• Le syndrome de dysfonction non-verbale

    Le syndrome de dysfonction non-verbale (SDNV), récemment mis en évidence par les neuropsychologues, présente de multiples manifestations dans différentes sphères : cognitives, académiques et sociales. Dans la vie scolaire, ce trouble d’apprentissage touche de façon plus spécifique les mathématiques; cependant les enfants qui en sont atteints sont généralement plus marginalisés par leur mésadaptation socio-affective que par leurs difficultés scolaires. Comme son nom l’indique, ce syndrome affecte principalement les habiletés non-verbales de la personne telles que l’analyse et le raisonnement visuo-spatial (définition), l’attention et la mémoire non‑verbales, mais aussi l’expression et l’interprétation d’émotions.

    Les manifestations

    Le SDNV est un syndrome dont les caractéristiques sont de nature et d’intensité variable. La diversité de ses manifestations rend complexe leur énumération. Nous répertorions ici des manifestations fréquemment observées chez les enfants d’âge scolaire même si tous ces signes ne sont naturellement pas toujours identifiables simultanément chez tous les enfants atteints.

    * À l’histoire développementale, l’enfant a souvent appris à parler tardivement mais a rattrapé son retard rapidement. Le langage est par la suite dans la moyenne ou parfois au-dessus.

    Sphère cognitive :

    • La motricité fine peut se développer plus lentement que ses pairs;
    • L’attention et la mémoire visuelles sont habituellement moins efficaces que l’attention et la mémoire auditives ou verbales.

    Sphère académique :

    • Difficultés grapho-motrices. Au début du primaire, ceci se traduit par une difficulté au niveau de l’écriture (calligraphie); l’enfant écrit lentement, tient son crayon de façon bizarre, a de la difficulté à tracer les lettres (souvent plusieurs traits pour former une lettre). Ce retard se rattrape habituellement dans la deuxième partie du primaire après beaucoup de pratique;
    • L’enfant fait des fautes d’orthographe qui sont presque exclusivement de nature éidétique, c’est à dire qu’il se fie à la prononciation (le son) et non à l’orthographe réelle du mot (ex.: “oto” = “auto”);
    • Il a des difficultés en mathématiques, généralement plus au niveau procédural qu’en calcul mental;
    • Il se fie beaucoup au langage pour apprendre et obtenir des informations sur ce qui l’entoure plutôt que d’expérimenter par lui-même en touchant ou en regardant.

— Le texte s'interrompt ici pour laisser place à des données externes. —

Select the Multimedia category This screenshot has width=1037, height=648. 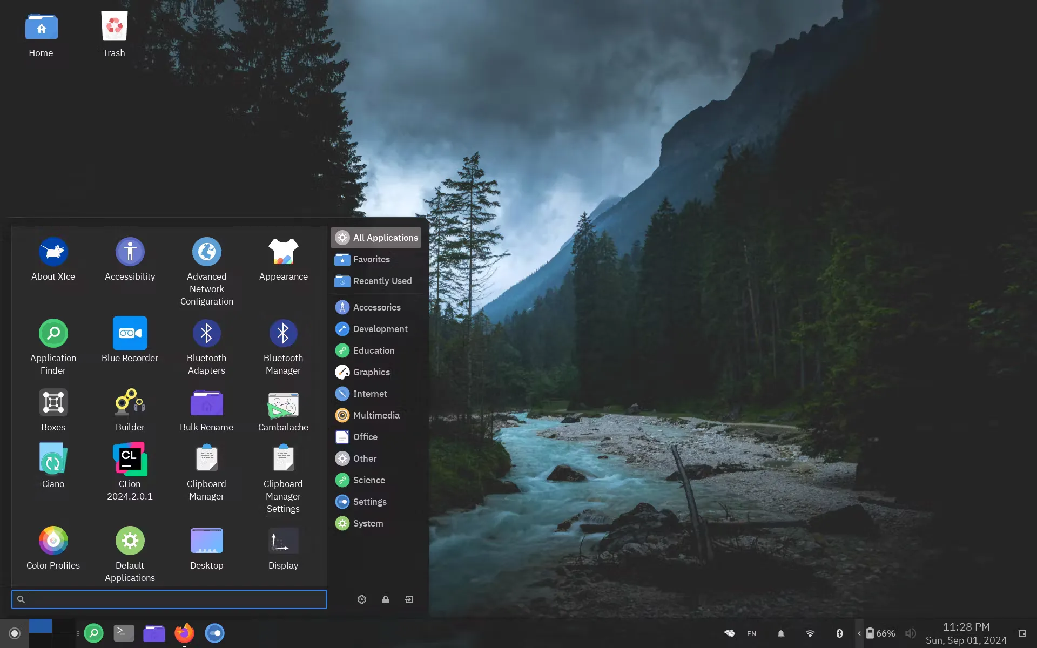pyautogui.click(x=376, y=415)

Il pose donc beaucoup de questions.

    Sphère sociale :

    • Il parvient difficilement à faire semblant, à mimer sans parler. Il peut avoir des comportements non verbaux inappropriés ou absents (ex.: mauvaise posture, manque d’expression faciale et corporelle, intonation monocorde, etc.);
    • Il parle beaucoup et souvent de façon inappropriée au contexte.
    L'evaluation du CENOP

    Le diagnostic de SDNV nécessite une évaluation complète et judicieuse de chacune des sphères cognitives de l’enfant afin de valider ou non la présence de d’autres déficits associés et de confirmer la présence du syndrome. Pour ce faire, les neuropsychologues du Centre accordent une grande importance à l’entrevue menée avec les parents à l’intérieur de laquelle ils recueillent toutes les informations concernant l’histoire développementale et la problématique de l’enfant. Des questionnaires leurs sont souvent remis, ainsi qu’aux enseignants, afin d’identifier les difficultés comportementales et affectives autant dans le milieu scolaire que familial. Ces informations complètent l’évaluation cognitive réalisée avec l’enfant.

    La nature des difficultés soulevées par le SDNV expose souvent les enfants qui en sont atteints à des risques plus élevés de développer certains troubles intériorisés tels que le retrait social, l’anxiété et la dépression. En effet, les limitations dues à ce syndrome et les conséquences de ces dernières affectent considérablement le quotidien de l’enfant dans ses relations avec les pairs, dans sa capacité à s’adapter à de nouvelles situations et dans sa capacité à décoder et exprimer les émotions. L’importance de l’évaluation prend alors tout son sens puisqu’elle permet d’identifier la problématique et de mettre en place des mesures afin de faciliter l’intégration et le bien-être de ces jeunes plutôt que de les laisser dans l’incompréhension de leur état.